» **Given task 1**: Say whether each statement agrees with the book review, answering yes or no and quoting the words of the review that decide it. (a) The meeting with Robert Kennedy took place in 1963. (b) The reviewer gave the book an F. (c) The book is scheduled for release on September 1, 2024.

I just finished What Truth Sounds Like: RFK, James Baldwin And Our Unfinished Conversation About Race In America, by Michael Eric Dyson.

This book will be released on January 14, 2025.

The book is supposed to be about a 1963 meeting that Robert Kennedy had in apartment with James Baldwin, playwright Lorraine Hansberry, psychologist Kenneth Clark, activist Jerome Smith with him and several others. The meeting did not go well, as Kennedy was not prepared for the criticism that he and the administration was going to receive.

But, so little of the book was actually about that meeting. The rest of it was the author ranting about other subjects. There were rants on politicians, athletes and musicians, with each of those topics being split on discussing figures from the 1960s and the 2010s.

Occasionally, Dyson made a good point, but I spent most of the book wondering why did I decide to read this.

Those occasional good sets of paragraphs were the only things that resulted in this one getting a D, instead of an F. Goodreads and NetGalley require grades on a 1-5 star system. In my personal conversion system, a D equates to 1 star. (A or A+: 5 stars, B+: 4 stars, B: 3 stars, C: 2 stars, D or F: 1 star).

This review has been posted at NetGalley, Goodreads and my blog, Mr. Book’s Book Reviews

I finished reading this on September 1, 2024.

» **Rows**:
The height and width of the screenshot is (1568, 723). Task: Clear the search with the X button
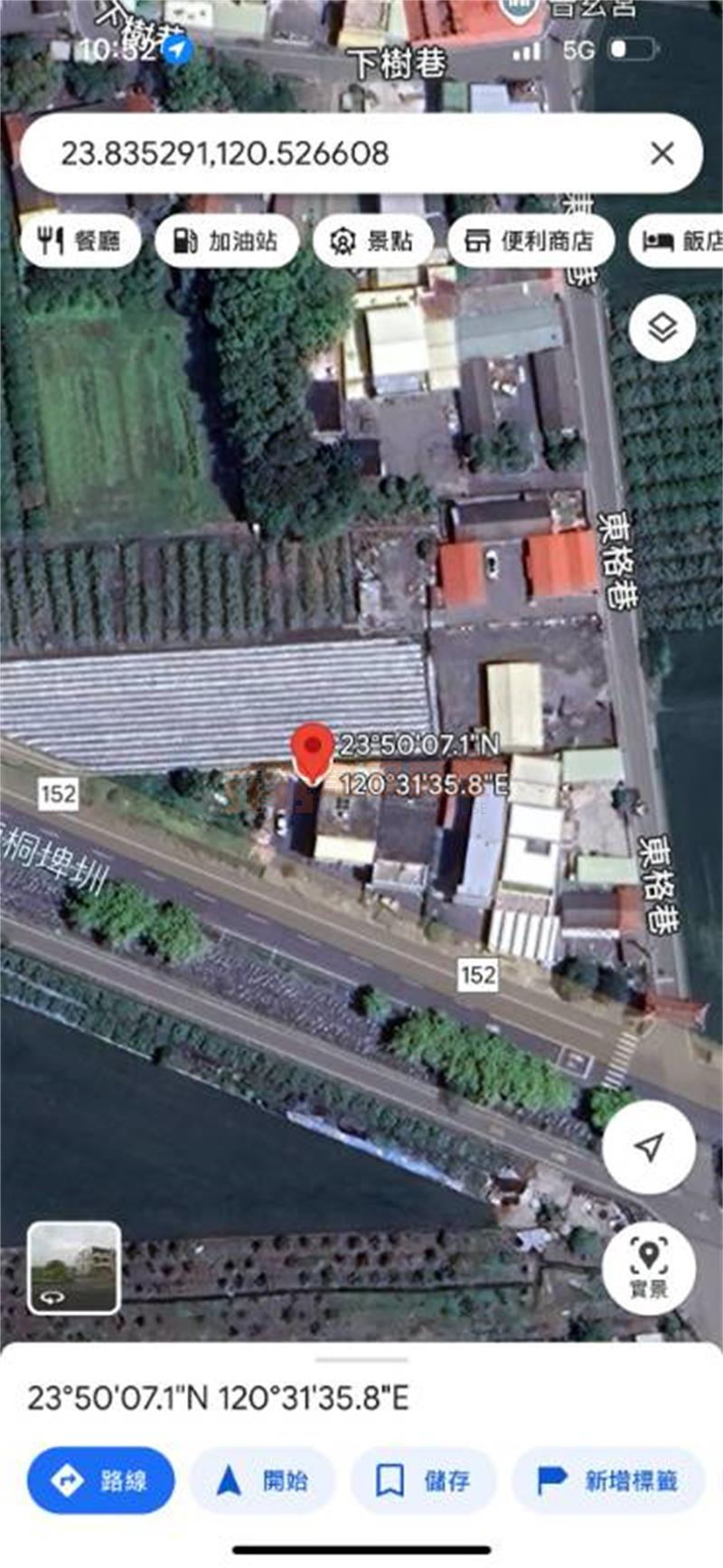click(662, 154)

* * *

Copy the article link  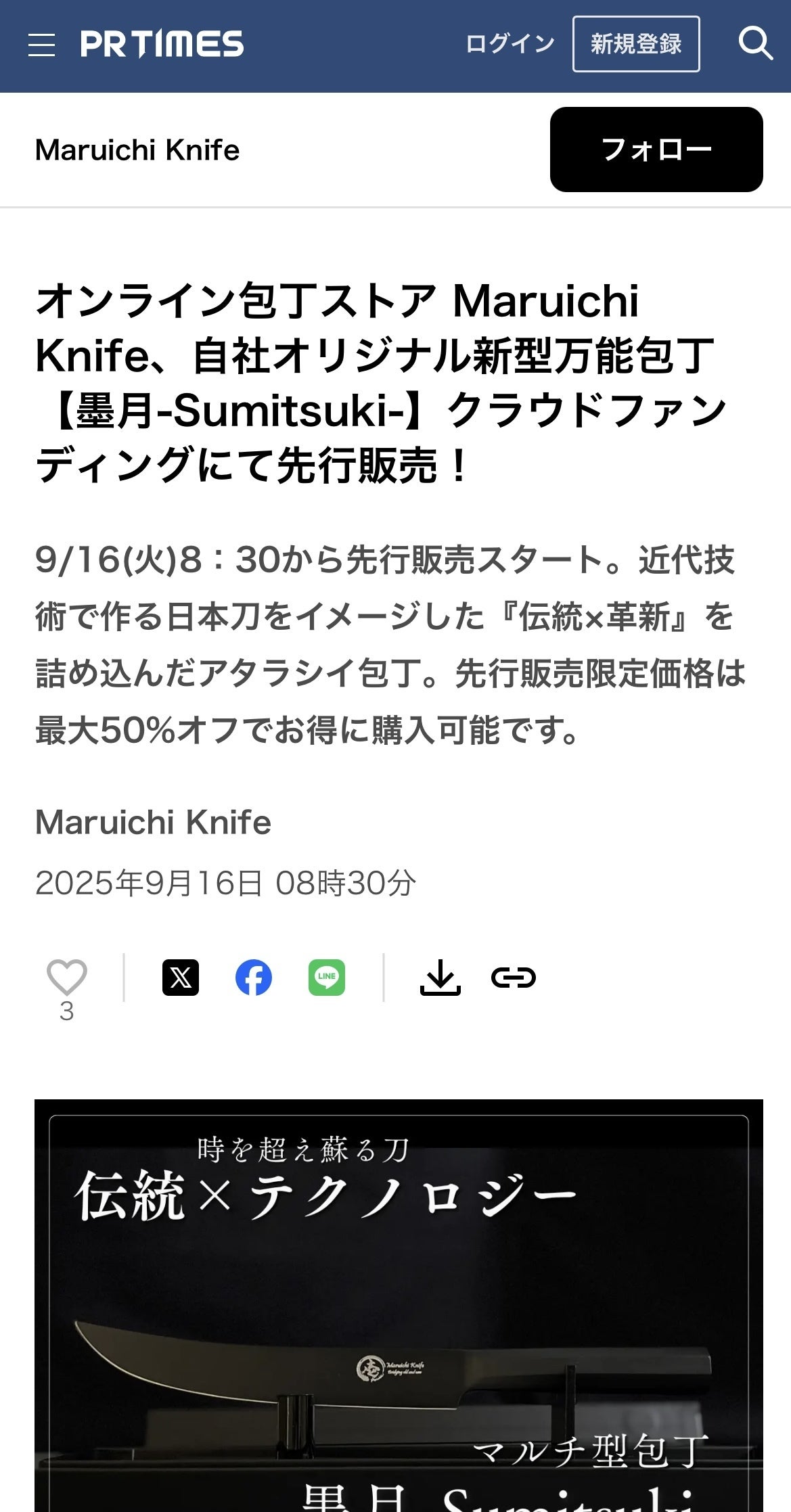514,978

* * *

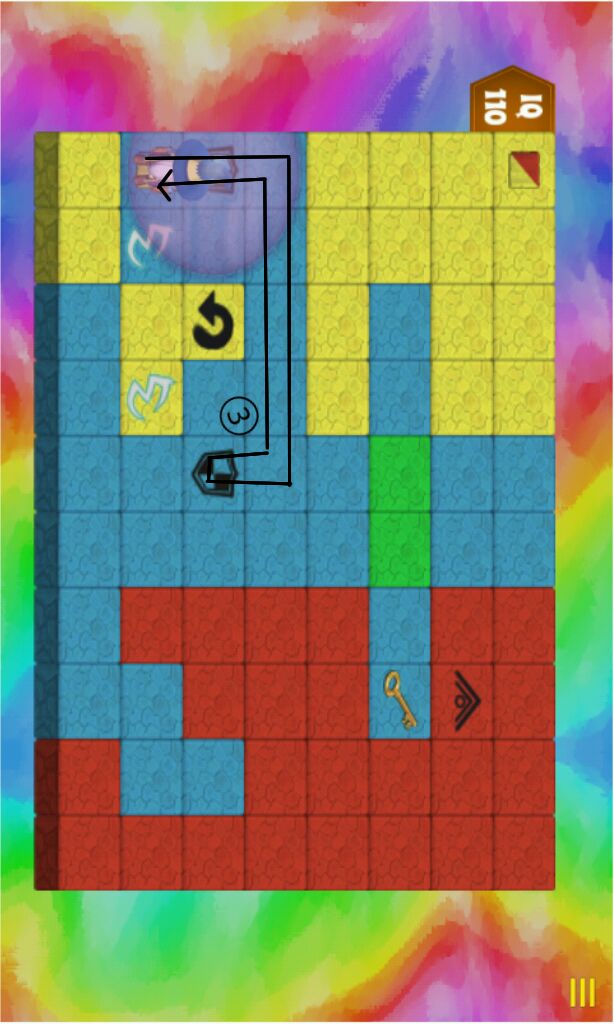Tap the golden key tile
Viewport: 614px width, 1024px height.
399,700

» **Given task 2**: Rewrite the records from the line containing "The height and" through the line containing "click(662, 154)", inclusive, as a JSON list of strings with one string per line. Skip blank lines and leave the pictures out.

» **Written answer 1**:
(a) Yes: "a 1963 meeting that Robert Kennedy had"
(b) No: "resulted in this one getting a D, instead of an F"
(c) No: "This book will be released on January 14, 2025."

» **Written answer 2**:
[
  "The height and width of the screenshot is (1568, 723). Task: Clear the search with the X button",
  "click(662, 154)"
]